** Problem requirements **
Retype, word for word, each line between the lines holding "Click the 新建文件夹 button" and "Given: Click the link chain toolbar icon", inclusive, and leave the rest of the data alone.

[Exercise data — start]

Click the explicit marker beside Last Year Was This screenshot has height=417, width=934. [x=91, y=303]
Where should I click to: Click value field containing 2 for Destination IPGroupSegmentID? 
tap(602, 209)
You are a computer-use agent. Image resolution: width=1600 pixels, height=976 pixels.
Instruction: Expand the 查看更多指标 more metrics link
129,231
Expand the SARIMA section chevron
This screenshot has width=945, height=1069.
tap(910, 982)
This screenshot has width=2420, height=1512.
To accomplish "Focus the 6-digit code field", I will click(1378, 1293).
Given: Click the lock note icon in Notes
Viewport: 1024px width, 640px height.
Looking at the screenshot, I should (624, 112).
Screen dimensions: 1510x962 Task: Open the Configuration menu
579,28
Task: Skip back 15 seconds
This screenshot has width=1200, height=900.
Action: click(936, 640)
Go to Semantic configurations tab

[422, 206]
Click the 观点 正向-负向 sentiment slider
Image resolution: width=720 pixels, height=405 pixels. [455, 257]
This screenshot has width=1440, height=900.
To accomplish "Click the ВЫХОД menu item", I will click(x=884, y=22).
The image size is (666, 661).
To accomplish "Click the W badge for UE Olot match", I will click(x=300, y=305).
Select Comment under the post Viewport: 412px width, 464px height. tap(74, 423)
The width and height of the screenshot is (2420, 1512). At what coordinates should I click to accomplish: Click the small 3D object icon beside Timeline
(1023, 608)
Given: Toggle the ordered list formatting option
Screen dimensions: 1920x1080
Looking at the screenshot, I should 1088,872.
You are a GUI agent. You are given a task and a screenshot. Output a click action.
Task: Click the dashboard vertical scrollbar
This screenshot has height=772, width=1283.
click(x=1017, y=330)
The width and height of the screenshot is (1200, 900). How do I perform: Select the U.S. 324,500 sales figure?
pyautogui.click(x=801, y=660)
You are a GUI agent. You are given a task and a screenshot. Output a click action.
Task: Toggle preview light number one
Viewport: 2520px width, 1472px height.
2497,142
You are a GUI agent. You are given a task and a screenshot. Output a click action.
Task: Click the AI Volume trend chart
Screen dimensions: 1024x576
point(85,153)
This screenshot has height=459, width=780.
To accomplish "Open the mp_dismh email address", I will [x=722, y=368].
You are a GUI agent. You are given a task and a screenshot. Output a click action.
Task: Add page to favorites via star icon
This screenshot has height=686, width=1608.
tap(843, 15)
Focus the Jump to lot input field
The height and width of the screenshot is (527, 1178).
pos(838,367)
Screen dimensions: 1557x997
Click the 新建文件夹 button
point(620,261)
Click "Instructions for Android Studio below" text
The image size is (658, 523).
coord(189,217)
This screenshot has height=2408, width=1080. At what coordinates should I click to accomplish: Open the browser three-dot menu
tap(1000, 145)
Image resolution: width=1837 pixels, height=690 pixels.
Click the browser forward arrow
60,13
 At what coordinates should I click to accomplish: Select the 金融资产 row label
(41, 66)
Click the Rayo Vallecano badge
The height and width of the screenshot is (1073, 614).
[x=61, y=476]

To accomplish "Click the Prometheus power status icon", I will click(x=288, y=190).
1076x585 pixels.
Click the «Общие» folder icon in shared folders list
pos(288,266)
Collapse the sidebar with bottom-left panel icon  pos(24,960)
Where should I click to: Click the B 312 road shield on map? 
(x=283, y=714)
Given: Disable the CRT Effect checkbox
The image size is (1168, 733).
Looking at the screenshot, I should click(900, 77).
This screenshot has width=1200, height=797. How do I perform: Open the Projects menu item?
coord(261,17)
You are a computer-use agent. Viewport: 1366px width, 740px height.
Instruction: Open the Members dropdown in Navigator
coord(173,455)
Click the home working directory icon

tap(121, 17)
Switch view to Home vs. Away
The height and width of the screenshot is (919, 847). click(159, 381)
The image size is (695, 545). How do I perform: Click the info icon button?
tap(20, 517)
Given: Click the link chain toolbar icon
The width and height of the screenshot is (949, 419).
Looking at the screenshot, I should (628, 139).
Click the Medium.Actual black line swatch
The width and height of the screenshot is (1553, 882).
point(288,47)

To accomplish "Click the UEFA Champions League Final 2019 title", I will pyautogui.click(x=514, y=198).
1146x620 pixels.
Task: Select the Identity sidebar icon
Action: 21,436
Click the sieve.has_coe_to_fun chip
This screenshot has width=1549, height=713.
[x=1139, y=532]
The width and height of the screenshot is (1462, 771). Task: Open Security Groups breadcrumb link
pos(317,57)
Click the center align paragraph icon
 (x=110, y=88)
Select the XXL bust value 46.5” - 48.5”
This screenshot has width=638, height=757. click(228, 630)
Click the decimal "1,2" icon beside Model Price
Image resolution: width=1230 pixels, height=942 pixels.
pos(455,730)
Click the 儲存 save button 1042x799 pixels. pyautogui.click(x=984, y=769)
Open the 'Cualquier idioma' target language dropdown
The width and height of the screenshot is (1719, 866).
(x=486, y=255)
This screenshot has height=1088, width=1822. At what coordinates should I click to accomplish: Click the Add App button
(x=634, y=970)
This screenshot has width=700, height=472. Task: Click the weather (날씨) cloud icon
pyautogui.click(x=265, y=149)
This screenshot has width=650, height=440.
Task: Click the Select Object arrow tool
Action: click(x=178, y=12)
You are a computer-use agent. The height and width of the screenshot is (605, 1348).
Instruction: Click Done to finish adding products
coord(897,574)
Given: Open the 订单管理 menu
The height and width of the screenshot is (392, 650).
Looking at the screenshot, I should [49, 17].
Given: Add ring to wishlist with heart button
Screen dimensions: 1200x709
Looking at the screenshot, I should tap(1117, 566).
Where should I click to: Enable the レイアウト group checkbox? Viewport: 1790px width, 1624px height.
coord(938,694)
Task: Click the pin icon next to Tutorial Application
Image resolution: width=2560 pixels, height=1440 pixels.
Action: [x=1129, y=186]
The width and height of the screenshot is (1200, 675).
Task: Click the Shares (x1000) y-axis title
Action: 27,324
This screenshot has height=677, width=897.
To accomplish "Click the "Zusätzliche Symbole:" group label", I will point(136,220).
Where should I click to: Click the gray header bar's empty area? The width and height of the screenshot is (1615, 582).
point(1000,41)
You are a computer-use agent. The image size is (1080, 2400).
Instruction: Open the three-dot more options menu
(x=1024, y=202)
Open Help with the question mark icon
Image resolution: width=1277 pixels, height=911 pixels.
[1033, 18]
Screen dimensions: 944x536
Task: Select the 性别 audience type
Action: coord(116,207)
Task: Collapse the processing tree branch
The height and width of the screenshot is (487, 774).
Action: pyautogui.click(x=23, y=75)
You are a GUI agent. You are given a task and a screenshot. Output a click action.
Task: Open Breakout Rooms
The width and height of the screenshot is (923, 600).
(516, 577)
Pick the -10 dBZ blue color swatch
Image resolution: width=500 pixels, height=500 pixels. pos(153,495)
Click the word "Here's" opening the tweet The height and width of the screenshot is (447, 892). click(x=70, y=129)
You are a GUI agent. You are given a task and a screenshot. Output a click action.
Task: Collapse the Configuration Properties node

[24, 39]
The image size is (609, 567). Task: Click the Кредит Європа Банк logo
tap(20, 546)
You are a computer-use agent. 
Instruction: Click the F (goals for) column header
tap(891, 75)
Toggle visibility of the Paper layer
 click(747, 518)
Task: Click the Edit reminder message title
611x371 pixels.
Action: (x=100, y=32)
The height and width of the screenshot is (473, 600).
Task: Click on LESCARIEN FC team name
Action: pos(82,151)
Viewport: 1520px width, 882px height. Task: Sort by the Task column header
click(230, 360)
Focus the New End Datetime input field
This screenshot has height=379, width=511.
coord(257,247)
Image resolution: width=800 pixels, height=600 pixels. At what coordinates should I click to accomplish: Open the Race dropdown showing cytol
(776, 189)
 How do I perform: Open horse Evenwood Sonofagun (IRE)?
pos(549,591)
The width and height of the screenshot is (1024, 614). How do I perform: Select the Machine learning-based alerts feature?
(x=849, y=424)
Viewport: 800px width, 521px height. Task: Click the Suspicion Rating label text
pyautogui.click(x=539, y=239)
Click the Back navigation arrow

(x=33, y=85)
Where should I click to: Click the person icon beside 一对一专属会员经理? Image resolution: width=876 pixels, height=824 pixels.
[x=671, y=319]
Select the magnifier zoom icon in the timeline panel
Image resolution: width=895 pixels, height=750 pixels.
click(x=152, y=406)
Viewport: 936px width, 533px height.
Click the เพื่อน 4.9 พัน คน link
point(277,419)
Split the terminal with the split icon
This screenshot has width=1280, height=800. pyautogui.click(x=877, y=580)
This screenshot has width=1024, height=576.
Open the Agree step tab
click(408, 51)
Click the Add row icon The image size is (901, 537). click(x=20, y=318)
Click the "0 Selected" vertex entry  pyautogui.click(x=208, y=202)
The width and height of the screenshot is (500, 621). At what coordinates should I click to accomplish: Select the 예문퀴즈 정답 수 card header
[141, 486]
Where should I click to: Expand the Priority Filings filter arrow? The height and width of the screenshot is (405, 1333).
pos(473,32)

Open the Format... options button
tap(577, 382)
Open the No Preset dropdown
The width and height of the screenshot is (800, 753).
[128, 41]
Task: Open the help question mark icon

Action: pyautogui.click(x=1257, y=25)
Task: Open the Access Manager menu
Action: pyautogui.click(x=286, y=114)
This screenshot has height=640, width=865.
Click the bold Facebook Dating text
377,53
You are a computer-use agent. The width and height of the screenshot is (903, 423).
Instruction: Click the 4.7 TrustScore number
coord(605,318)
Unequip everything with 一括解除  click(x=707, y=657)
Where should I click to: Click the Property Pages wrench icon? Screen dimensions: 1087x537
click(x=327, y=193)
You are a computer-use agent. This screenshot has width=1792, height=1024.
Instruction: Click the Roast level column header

[Exercise data — finish]

** Task answer **
Click the 新建文件夹 button
point(620,261)
Click "Instructions for Android Studio below" text
The image size is (658, 523).
coord(189,217)
This screenshot has height=2408, width=1080. At what coordinates should I click to accomplish: Open the browser three-dot menu
tap(1000, 145)
Image resolution: width=1837 pixels, height=690 pixels.
Click the browser forward arrow
60,13
 At what coordinates should I click to accomplish: Select the 金融资产 row label
(41, 66)
Click the Rayo Vallecano badge
The height and width of the screenshot is (1073, 614).
[x=61, y=476]

To accomplish "Click the Prometheus power status icon", I will click(x=288, y=190).
1076x585 pixels.
Click the «Общие» folder icon in shared folders list
pos(288,266)
Collapse the sidebar with bottom-left panel icon  pos(24,960)
Where should I click to: Click the B 312 road shield on map? 
(x=283, y=714)
Given: Disable the CRT Effect checkbox
The image size is (1168, 733).
Looking at the screenshot, I should click(900, 77).
This screenshot has width=1200, height=797. How do I perform: Open the Projects menu item?
coord(261,17)
You are a computer-use agent. Viewport: 1366px width, 740px height.
Instruction: Open the Members dropdown in Navigator
coord(173,455)
Click the home working directory icon

tap(121, 17)
Switch view to Home vs. Away
The height and width of the screenshot is (919, 847). click(159, 381)
The image size is (695, 545). How do I perform: Click the info icon button?
tap(20, 517)
Given: Click the link chain toolbar icon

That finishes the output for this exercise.